Christian Aid's programme 'Power to the People: Making governance work for marginalised groups' funds three partners across Latin America and the Caribbean, two partners in Brazil and one in the Dominican Republic.
Brazilian society has one of the widest gaps between rich and poor in the world. Marginalised communities often lack access to land, basic services and employment due to political marginalisation. Find out more about Brazil.
Institute of Socio-Economic Studies (INESC)
INESC strives to empower marginalised groups in Brazil that might not otherwise have their voices heard. INESC has helped to found the 'National Platform of Social Movements for Political Systems Reform', a campaign seeking to strengthen democracy in Brazil and improve access to information for citizens.
Among other things, the campaign calls for political parties to ensure that a significant proportion of women candidates and indigenous people are represented, and that political party finance is transparent. INESC works with civil society groups to achieve these goals, creating alliances with the Brazilian parliament to pursue legislative change and increasing awareness of these issues.
Thanks to this campaign, the Ficha Limpa (Clean Act) has been passed. This new law ensures that people with criminal convictions cannot stand for election. As a result in the 2010, a number of politicians were unable to stand.

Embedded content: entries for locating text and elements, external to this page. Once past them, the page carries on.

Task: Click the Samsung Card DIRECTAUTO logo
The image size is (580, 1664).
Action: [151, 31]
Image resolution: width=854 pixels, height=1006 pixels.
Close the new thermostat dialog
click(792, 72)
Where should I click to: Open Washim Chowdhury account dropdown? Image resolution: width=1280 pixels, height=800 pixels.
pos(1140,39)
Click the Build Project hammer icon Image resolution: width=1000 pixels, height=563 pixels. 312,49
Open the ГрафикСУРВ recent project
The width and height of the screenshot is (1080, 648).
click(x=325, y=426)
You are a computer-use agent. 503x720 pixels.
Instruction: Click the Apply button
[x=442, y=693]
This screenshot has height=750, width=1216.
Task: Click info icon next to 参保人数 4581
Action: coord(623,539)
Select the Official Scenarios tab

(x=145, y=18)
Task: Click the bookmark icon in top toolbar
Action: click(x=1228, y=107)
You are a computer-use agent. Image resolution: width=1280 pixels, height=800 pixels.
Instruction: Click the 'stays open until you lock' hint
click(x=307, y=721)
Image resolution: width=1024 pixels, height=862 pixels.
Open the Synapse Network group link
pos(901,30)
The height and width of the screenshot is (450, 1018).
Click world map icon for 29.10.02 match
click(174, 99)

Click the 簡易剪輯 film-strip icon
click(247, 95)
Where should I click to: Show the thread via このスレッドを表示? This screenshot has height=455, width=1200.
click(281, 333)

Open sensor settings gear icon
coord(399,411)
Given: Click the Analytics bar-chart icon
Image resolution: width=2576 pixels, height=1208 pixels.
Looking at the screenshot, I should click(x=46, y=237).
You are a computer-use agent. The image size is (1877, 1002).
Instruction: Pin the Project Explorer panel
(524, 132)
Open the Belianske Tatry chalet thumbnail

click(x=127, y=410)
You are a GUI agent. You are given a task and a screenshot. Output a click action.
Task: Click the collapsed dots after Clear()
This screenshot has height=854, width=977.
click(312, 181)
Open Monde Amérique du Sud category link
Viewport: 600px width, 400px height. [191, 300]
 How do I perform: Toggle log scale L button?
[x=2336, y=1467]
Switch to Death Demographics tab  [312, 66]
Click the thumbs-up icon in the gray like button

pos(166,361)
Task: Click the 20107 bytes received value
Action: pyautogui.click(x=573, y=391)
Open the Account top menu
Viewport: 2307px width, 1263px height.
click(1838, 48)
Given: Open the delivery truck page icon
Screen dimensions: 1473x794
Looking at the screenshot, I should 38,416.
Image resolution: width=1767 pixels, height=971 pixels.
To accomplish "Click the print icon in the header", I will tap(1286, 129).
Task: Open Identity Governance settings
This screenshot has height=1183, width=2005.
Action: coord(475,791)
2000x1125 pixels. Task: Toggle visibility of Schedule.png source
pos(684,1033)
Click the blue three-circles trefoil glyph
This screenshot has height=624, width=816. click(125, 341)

Ecumenical Service Coordination (CESE)
CESE supports local projects largely focused on securing the right to land and services for indigenous and Quilombola communities. Their campaigns have drawn attention to the plight of these communities, resulting in some favourable legal concessions from the government.
CESE seeks to strengthen communities to ensure the government delivers on promises. It also provides small grants to these communities to advocate at local, state and national levels. CESE lobbies and campaigns on symbolic cases in order to secure precedent for legal change and a better future for these communities.